JIS News

Over the years, thousands of Jamaicans have been flocking to the Emancipation Jubilee, a national heritage festival, to pay tribute to their African ancestors. The event is celebrated each year on July 31 at the Seville Heritage Park in St. Ann’s Bay.
This year it should be no different. Thousands are expected to attend the event scheduled to begin at 6:00 p.m. and run through to Emancipation morning, Sunday, August 1, under the theme, “Ancestral Reflections . A Bridge to the Future.”
Emancipation vigils are held in all parishes on the same day. The event is hosted by the Jamaica National Heritage Trust (JNHT) in collaboration with the Jamaica Cultural Development Commission (JCDC).
Now in its 14th year, the idea to start the ceremony began in 1987 when the JNHT was contemplating an activity to commemorate Emancipation Day.
“We were doing some archaeological work at Seville Heritage Park and we were actually trying to find the slave village at the Park itself,” Technical Director of Archaeology at the JNHT, Dorrick Gray, tells JIS News.
He says that excavation work was conducted at the Seville plantation by the JNHT, in collaboration with a team from the Syracuse University, USA, between 1987 and 1997.
“We were lucky in that, we were not only able to find the village and the foundation of these houses, but we were able to find the remains of our ancestors that were buried in the back yard,” Mr. Gray reveals.
In 1997, he says a decision was taken to re-bury the four remains at the front yard of the great house, with a massive celebration at Seville Park.
“It was just phenomenal, in terms of how the Jamaican people turned out to that event and stayed all night until morning,” Mr. Gray remembers.
“This was in fact the first activity we had, and it was an all night Nine Night. In the morning they had a service and then the re-burial, which brought together all the main traditional groups and organisations,” he states.
Mr. Gray says the event was significant, as it was the first time in the western hemisphere that “we were able to find not only the village of Africans on the plantation, but we were also able to find four remains – three males and one female.”
According to him, analysis carried out at the site and on the remains, by local and overseas investigators, revealed that there about 270 enslaved Africans, how they lived and other aspects of their lives.
“Most of the houses they lived in were 10 feet x 10 feet, and we were able to find the foundation of 24 houses and their associated artifacts with them,” he says. The houses had thatched roofs and limestone floors. Some of the artifacts included pen knives and smoking pipes.
Investigations also revealed that the four remains were all buried facing the east. Mr. Gray says that this was an important phenomenon, noting that burials were done in a similar way in some rural areas.
“This was, basically, a tradition for a lot of enslaved Africans in the western hemisphere.
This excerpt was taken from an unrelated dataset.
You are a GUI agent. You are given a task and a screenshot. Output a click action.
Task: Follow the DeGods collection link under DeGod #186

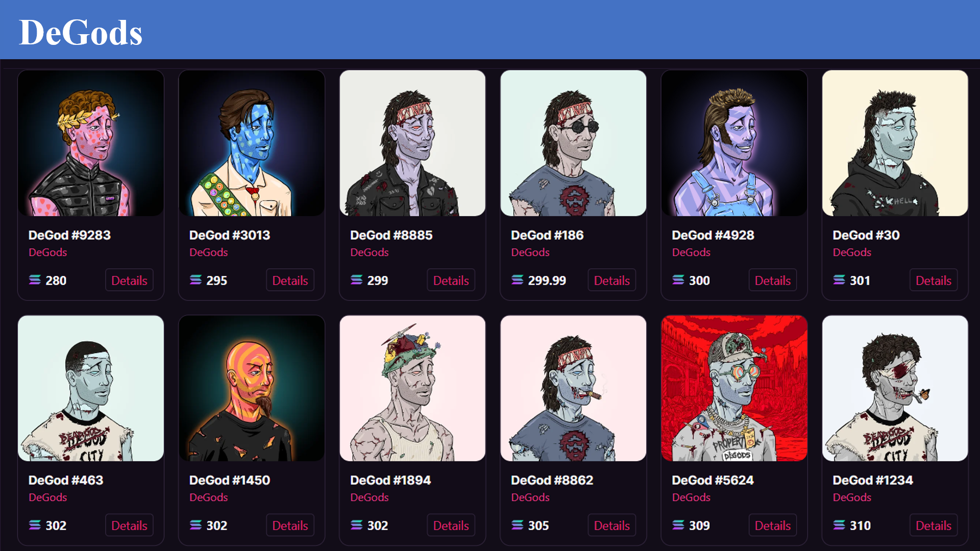click(x=530, y=253)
You bury your dead facing east, because it was the view that some day they will go back home. In fact when they die, they will go back home which was in the east,” he explains.
Since 1997, he said the heritage festival has been held each year under a different theme, featuring music, dancing, fashions, foods and exhibitions and dramatization. There is an all night vigil with the reading of the emancipation proclamation at midnight, and the laying of floral tributes to honour these ancestors.
The focus is not only on the ceremony, but persons are encouraged to wear their African dress to the event. There is also on display a variety of traditional foods, handed down from ancestors.
One of the highlights of the event is the free Jamaican chocolate tea, which is served all night in enamel mugs.
“You carry your mug and you get free chocolate tea all night,” Mr. Gray adds.
Noting the importance of the celebrations on Emancipation Day, Mr. Gray says that it was the only day, between January and December, when Jamaicans have the opportunity to honour their African ancestry.
“This is the day, the 31st of July, that we look at their lives, their resilience on the plantation and, of course, we try and learn from them as to how we, the present, can organise and move ourselves forward,” he adds.